Oui. Les licences « Desktop » permettent l’activation des applications Kaspersky Endpoint Security for Business, ce qui est voulu : cela permet à une entreprise de migrer progressivement des postes de travail physiques vers une infrastructure de postes de travail virtuels sans avoir à gérer deux types de licences distincts pendant la transition.

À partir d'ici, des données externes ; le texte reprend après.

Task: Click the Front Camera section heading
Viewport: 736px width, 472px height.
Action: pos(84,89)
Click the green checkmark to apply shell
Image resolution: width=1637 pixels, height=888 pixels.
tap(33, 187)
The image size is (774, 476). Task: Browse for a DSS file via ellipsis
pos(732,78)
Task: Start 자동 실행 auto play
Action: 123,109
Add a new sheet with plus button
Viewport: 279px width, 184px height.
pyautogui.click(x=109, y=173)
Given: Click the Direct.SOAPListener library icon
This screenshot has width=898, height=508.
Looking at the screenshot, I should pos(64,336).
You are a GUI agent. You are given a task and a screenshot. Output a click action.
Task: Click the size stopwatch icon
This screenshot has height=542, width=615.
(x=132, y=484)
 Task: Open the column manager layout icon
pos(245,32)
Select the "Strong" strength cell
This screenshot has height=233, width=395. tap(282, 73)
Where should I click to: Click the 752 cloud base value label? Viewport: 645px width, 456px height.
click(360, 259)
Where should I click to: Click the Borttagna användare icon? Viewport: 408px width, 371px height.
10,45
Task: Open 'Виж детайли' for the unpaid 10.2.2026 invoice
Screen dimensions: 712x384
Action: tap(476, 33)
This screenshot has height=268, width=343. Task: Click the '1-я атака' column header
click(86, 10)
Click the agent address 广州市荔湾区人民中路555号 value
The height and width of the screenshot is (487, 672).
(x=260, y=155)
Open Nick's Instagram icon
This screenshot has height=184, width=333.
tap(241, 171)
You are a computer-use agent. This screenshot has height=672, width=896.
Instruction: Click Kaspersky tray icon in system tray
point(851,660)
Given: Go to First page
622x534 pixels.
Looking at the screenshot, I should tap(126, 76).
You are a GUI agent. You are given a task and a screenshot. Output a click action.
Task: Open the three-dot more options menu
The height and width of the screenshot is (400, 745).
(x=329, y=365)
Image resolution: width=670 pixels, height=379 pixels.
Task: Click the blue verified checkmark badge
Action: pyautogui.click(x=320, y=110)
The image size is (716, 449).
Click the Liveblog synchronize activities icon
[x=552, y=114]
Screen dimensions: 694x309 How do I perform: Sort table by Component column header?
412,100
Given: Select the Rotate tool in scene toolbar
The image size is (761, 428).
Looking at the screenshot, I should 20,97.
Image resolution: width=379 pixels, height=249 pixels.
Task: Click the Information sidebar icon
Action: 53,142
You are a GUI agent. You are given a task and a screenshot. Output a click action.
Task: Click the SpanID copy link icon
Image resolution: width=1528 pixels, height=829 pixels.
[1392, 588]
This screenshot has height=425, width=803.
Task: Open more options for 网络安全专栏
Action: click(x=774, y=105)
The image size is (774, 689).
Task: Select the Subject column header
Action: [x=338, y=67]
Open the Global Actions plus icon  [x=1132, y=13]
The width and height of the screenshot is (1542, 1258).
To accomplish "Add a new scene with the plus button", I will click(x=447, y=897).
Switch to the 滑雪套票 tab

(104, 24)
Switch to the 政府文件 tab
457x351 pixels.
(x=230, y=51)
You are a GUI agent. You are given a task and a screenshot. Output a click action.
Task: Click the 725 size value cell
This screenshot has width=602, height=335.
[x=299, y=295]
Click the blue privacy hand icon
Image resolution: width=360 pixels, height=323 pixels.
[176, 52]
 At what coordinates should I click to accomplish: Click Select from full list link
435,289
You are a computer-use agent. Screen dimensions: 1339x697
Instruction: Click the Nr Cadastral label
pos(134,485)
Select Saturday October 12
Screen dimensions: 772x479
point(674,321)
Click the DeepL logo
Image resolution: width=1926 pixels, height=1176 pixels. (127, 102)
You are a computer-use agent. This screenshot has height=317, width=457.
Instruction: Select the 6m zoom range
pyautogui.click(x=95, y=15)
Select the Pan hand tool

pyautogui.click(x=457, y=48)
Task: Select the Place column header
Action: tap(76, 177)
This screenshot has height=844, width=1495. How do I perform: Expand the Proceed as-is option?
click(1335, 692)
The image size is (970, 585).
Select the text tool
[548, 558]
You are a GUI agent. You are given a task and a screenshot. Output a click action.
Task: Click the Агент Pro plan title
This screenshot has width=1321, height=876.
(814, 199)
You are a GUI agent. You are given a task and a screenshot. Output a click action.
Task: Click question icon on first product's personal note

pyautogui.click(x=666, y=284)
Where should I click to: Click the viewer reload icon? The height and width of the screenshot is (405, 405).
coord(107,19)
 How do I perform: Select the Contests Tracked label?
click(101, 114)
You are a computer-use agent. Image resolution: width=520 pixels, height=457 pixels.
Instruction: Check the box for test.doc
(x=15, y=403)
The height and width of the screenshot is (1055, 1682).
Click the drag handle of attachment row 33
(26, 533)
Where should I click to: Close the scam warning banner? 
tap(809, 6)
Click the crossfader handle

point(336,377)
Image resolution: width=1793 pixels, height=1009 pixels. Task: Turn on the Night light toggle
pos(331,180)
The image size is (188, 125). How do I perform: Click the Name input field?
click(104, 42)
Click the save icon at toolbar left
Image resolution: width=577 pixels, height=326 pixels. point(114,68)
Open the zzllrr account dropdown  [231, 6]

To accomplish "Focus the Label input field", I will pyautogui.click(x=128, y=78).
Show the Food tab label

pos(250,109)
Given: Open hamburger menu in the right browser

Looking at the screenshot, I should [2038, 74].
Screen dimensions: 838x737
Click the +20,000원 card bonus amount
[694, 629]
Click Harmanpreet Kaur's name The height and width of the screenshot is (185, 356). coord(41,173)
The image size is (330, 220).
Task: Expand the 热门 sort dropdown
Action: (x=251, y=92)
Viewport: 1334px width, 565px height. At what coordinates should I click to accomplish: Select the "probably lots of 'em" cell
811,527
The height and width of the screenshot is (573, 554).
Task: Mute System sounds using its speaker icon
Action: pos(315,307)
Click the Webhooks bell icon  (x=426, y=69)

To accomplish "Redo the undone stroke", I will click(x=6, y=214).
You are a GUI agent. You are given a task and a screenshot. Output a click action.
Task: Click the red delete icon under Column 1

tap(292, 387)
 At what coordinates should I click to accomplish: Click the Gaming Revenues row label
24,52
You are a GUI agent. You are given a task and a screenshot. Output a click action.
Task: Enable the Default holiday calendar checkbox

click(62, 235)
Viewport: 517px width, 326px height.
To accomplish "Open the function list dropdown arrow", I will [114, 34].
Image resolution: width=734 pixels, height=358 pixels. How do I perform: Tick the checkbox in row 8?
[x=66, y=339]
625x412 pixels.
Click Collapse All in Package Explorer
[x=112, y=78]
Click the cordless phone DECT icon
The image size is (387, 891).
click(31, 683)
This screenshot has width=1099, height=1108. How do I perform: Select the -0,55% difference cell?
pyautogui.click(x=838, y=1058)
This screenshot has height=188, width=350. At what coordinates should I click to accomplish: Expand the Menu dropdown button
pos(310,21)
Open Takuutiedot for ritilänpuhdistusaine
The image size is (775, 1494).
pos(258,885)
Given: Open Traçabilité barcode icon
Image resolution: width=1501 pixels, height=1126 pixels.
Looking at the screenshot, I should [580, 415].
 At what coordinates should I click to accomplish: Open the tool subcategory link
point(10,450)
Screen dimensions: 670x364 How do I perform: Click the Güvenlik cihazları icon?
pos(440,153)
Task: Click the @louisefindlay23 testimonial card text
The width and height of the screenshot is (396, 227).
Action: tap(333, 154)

Les machines virtuelles Windows et Linux sont toutes deux prises en charge. L’agent léger pour Linux est Kaspersky Endpoint Security for Linux, et la génération actuelle utilise Kaspersky Endpoint Security for Windows 12.10 et Kaspersky Endpoint Security for Linux 12.3 comme agents.
Kaspersky traite les données des clients européens en Suisse, au sein de l’infrastructure qu’elle a mise en place dans le cadre de son initiative « Global Transparency Initiative ». Il s’agit là d’une des rares informations concrètes disponibles sur la question du traitement des données, et il convient de la citer directement lorsqu’un questionnaire client demande où sont transmises les données de télémétrie.